> Task material
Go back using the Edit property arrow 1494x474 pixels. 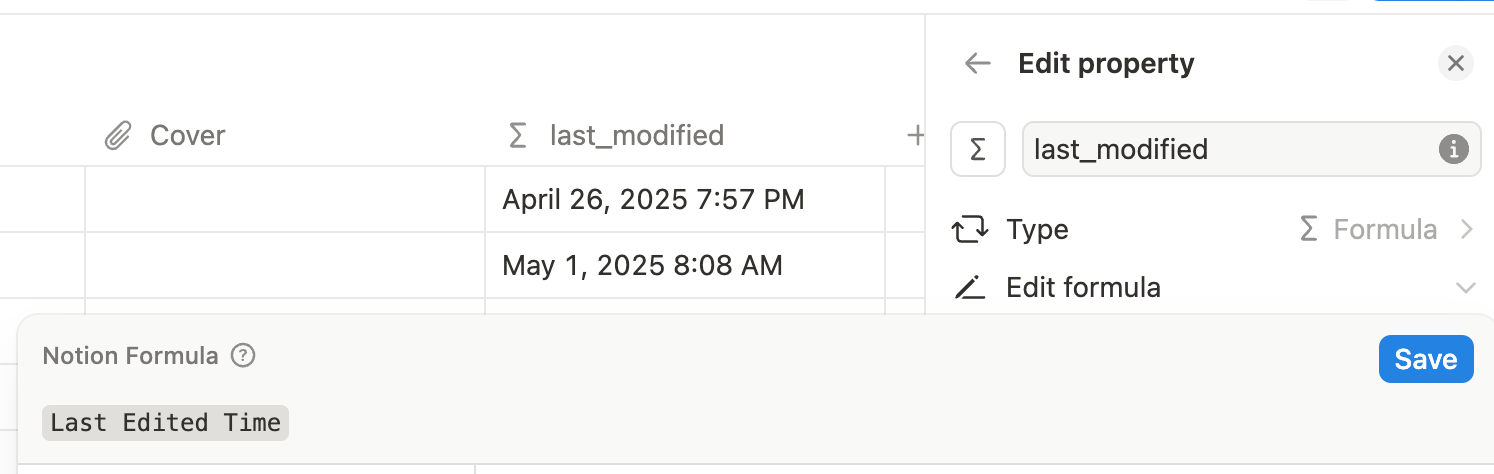pos(977,64)
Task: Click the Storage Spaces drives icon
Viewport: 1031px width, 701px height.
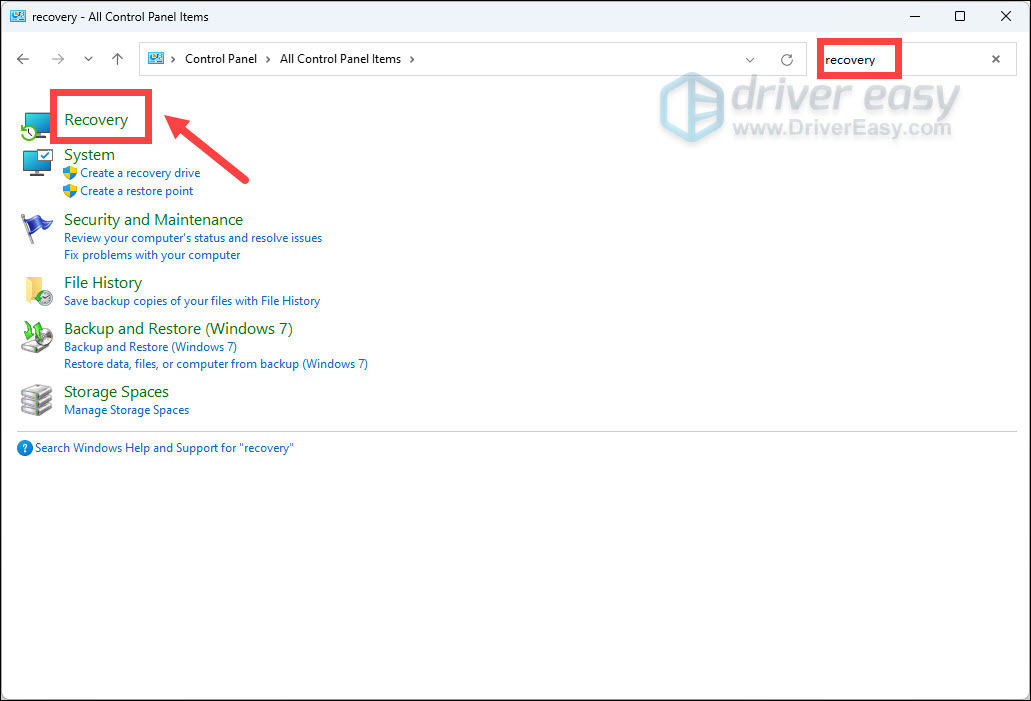Action: tap(37, 399)
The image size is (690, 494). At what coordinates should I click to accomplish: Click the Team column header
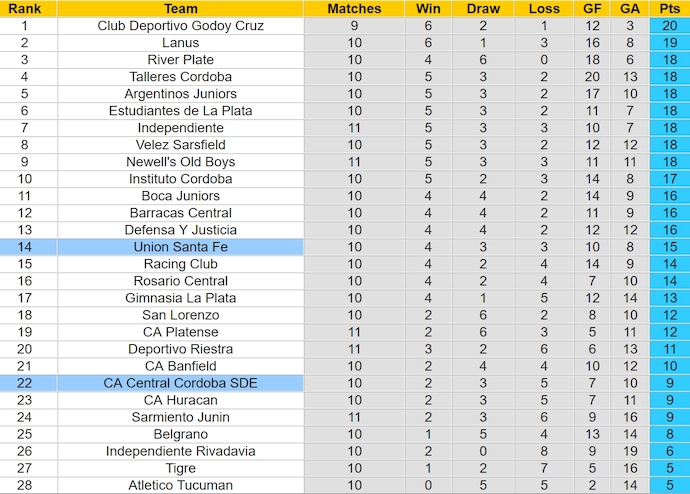coord(180,9)
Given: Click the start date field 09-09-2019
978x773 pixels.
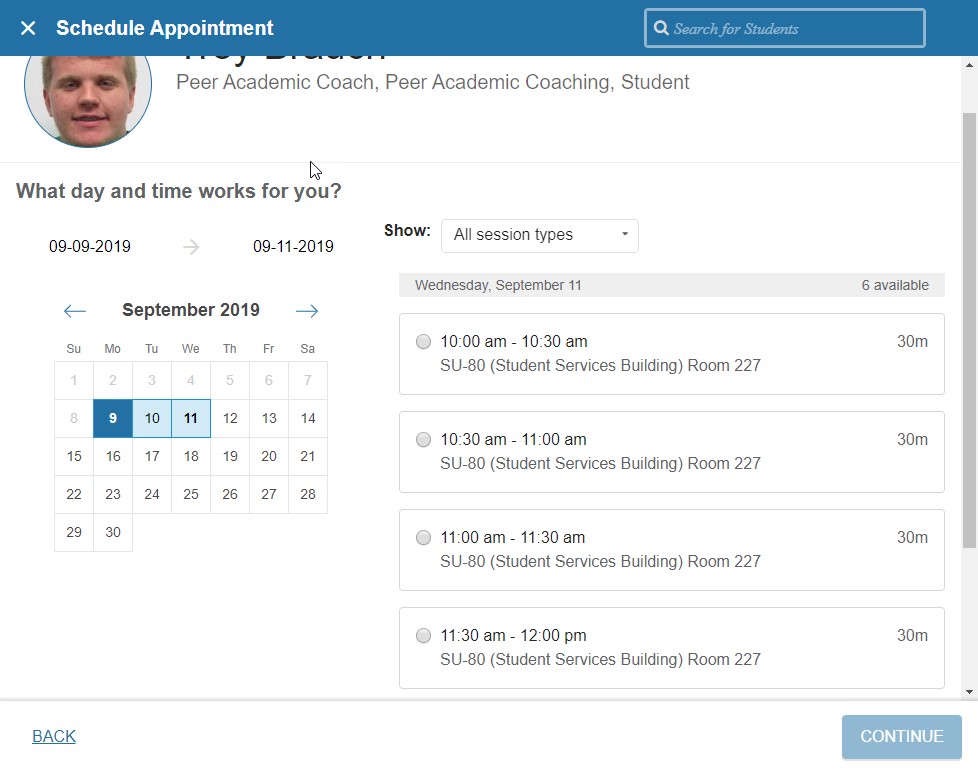Looking at the screenshot, I should 90,247.
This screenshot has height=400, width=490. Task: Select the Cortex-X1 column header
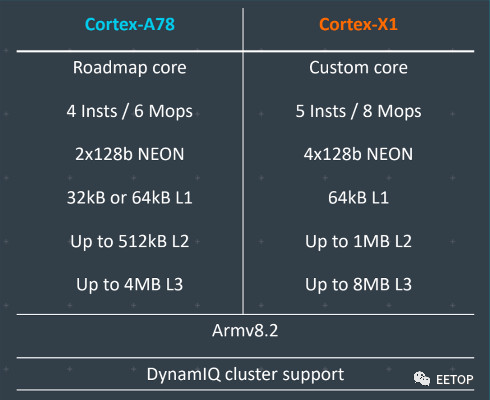click(x=358, y=24)
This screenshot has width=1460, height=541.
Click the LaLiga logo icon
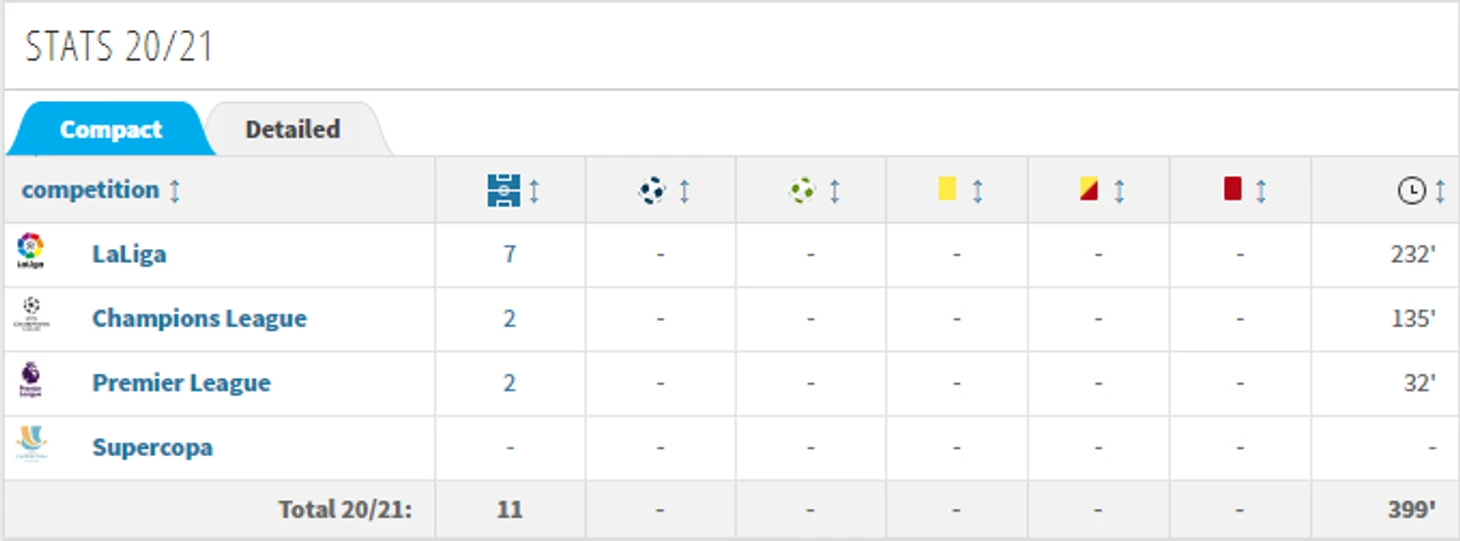(31, 251)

> What to produce
Please copy, exactly and only, the lines of the listing that run from the one holding "This screenshot has width=1460, height=541." through its last line, and exclude pictures.

> Expected output
This screenshot has width=1460, height=541.
Click the LaLiga logo icon
(31, 251)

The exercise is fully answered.